Willis' deadline, a week from Friday, lands during an already busy stretch for the former president.

  • Monday, Aug. 21: Trump is set to host a press conference at his golf club in Bedminster, N.J., where he's promised to release new evidence of election fraud in Georgia during the 2020 election that he said will exonerate him from charges there. Trump and his inner circle have mounted numerous unsuccessful legal battles seeking to challenge 2020 election results.
  • Aug. 23: The first Republican primary debate will be in Milwaukee, Wis. Trump hasn't said whether he'll participate — only that he won't sign a pledge to support the eventual GOP nominee in order to take the debate stage.
  • On Aug. 25 — the same day Trump is due for arraignment in Atlanta —federal judge Aileen Cannon has scheduled a hearing in Florida in the classified documents case. The hearing will involve prosecutors' request for a protective order to prevent Trump's team from releasing court materials to those not involved with his defense.
  • Aug. 28: In D.C., Judge Tanya Chutkan plans to hold a hearing in the case involving Trump's alleged efforts to subvert 2020 election results. Chutkan is expected to set a trial date in that case.
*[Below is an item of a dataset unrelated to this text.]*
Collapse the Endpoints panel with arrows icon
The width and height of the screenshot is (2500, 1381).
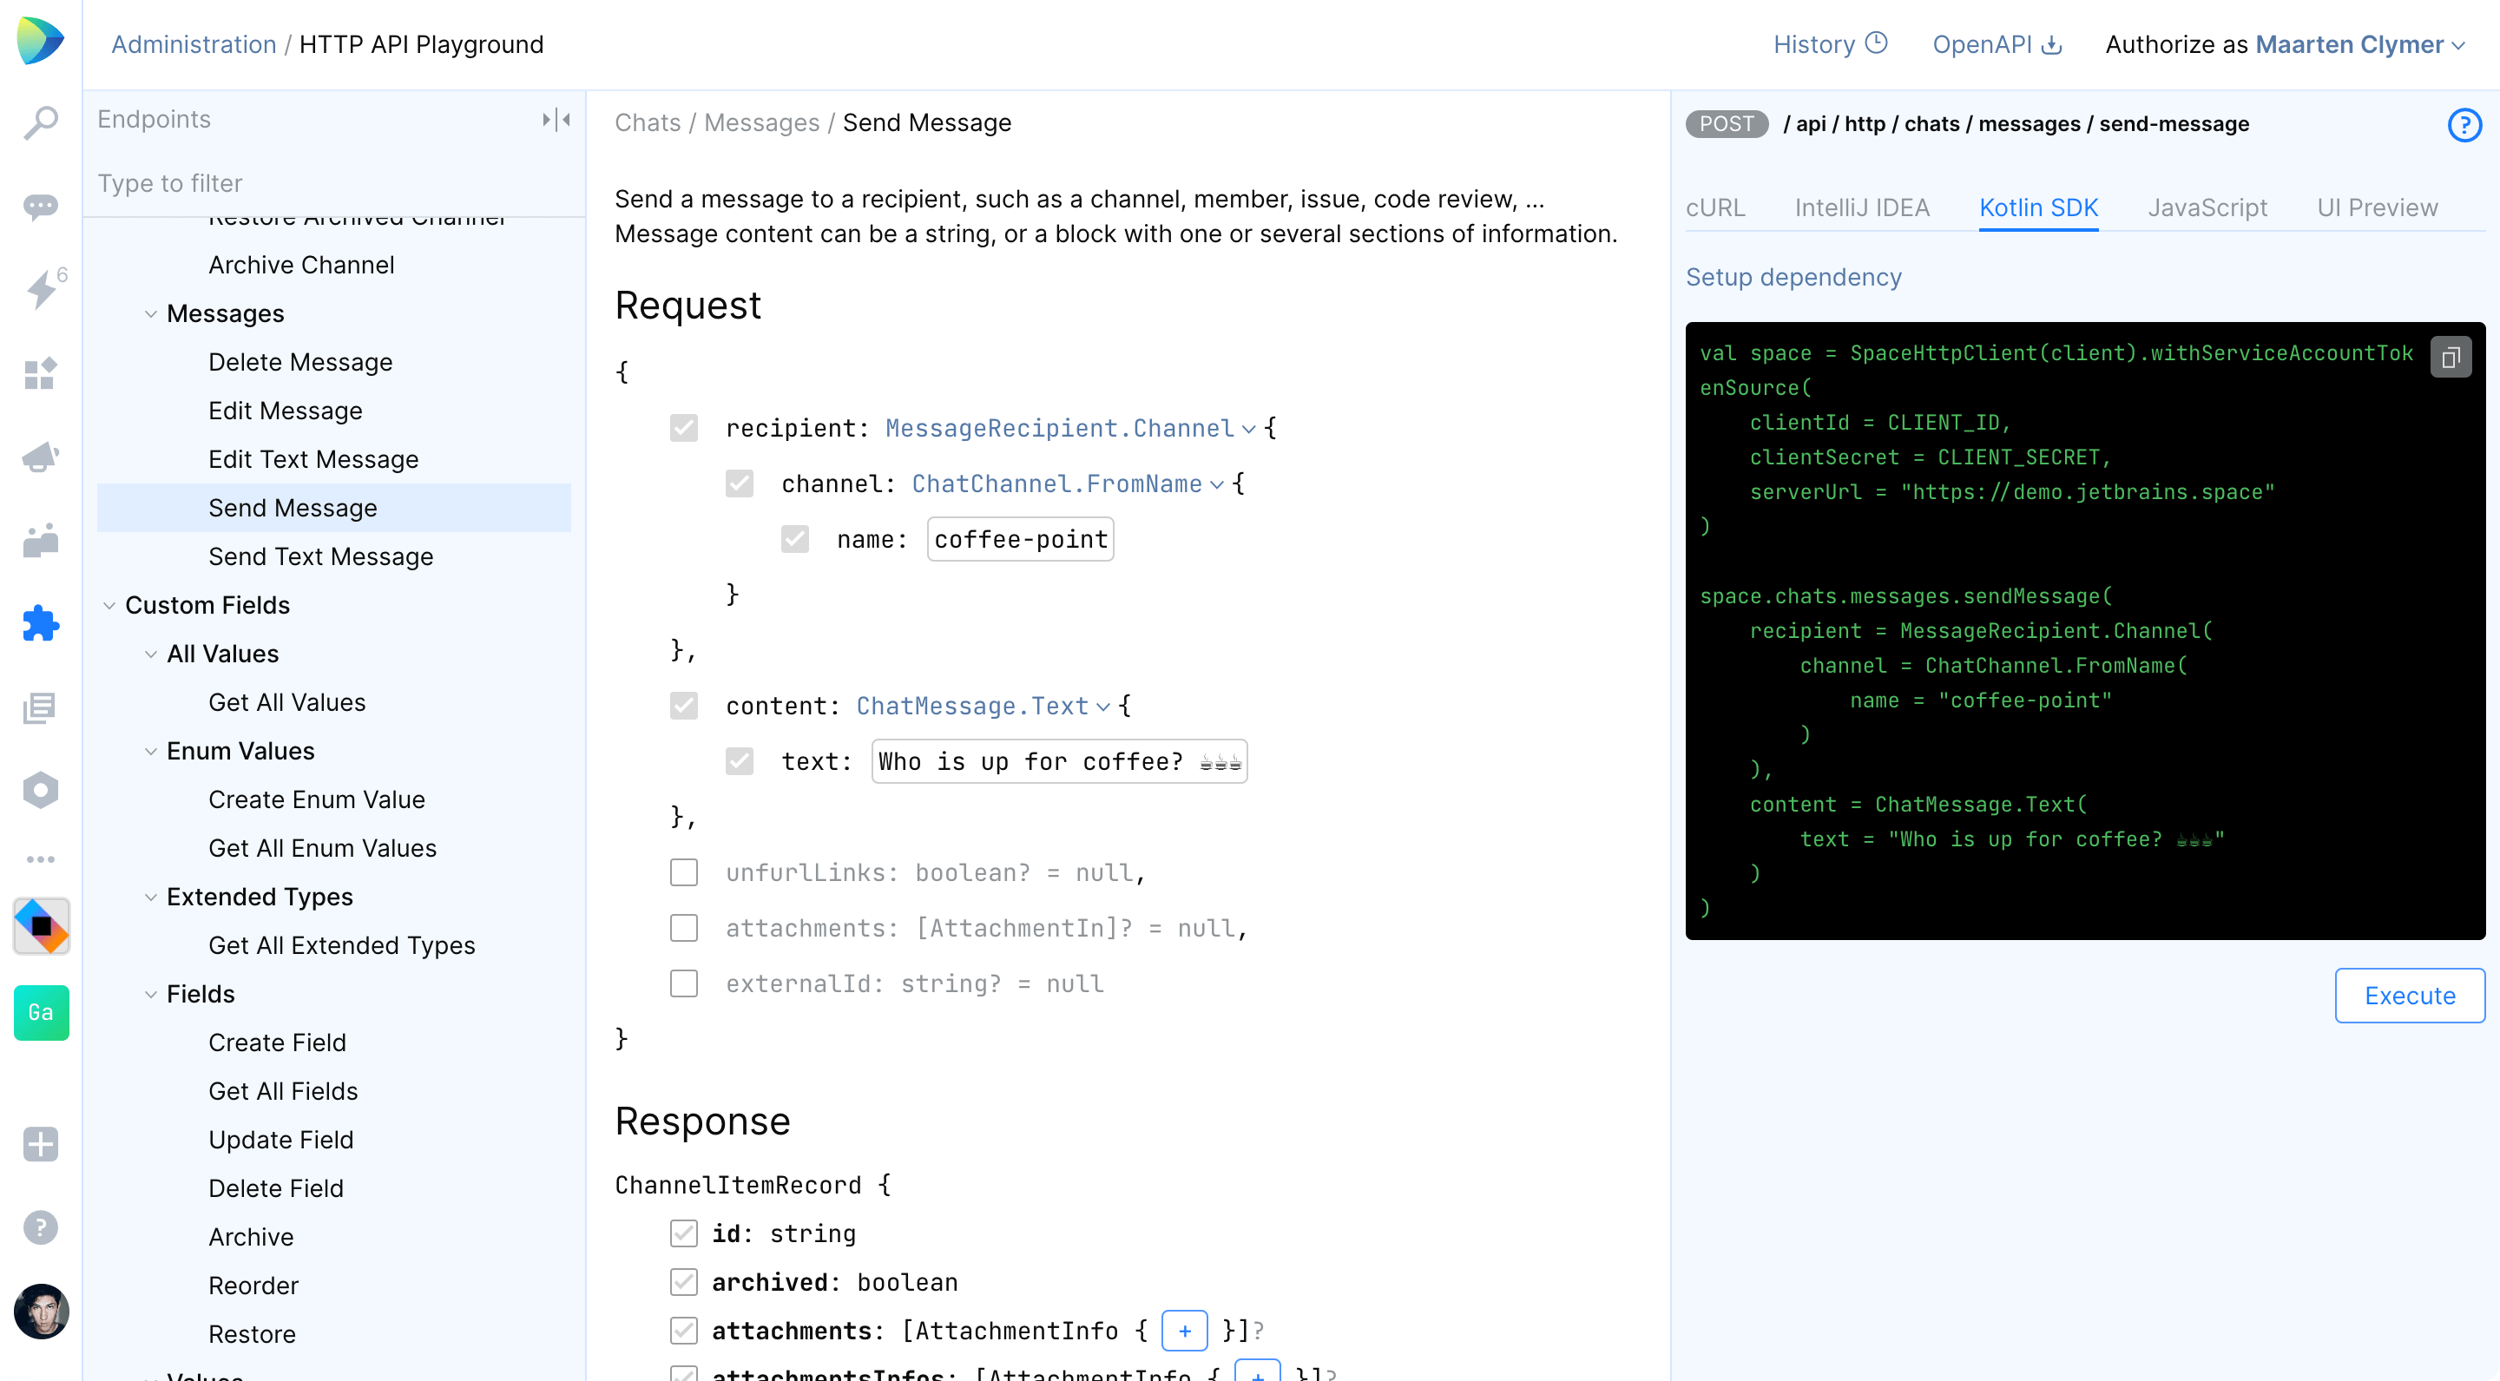point(556,119)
Trump's attorneys slammed the Georgia indictment in a statement Tuesday, calling the grand jury presentation "one-sided" and that it "relied on witnesses who harbor their own personal and political interests."

  • A spokesperson for Trump's campaign wrote in a text to Axios that the former president "continues to be stronger every single day."

Zoom out: Trump is a defendant in at least seven known cases, including four criminal cases and three civil cases, that are playing out in four different jurisdictions.

  • The former president has denied wrongdoing, casting himself as a victim of political persecution, and he's made his legal peril a centerpiece of his campaign.
  • But even as he tries to fight the legal challenges — and push them to after the election — he's likely to be criss-crossing the country for the next 15 months to tend to his mounting trials and campaign events.

Go deeper: The Georgia case against Trump is loaded with breathtaking ambition

Editor's note: This story has been corrected to reflect that Trump has been charged in, and is not currently on trial in, at least seven cases.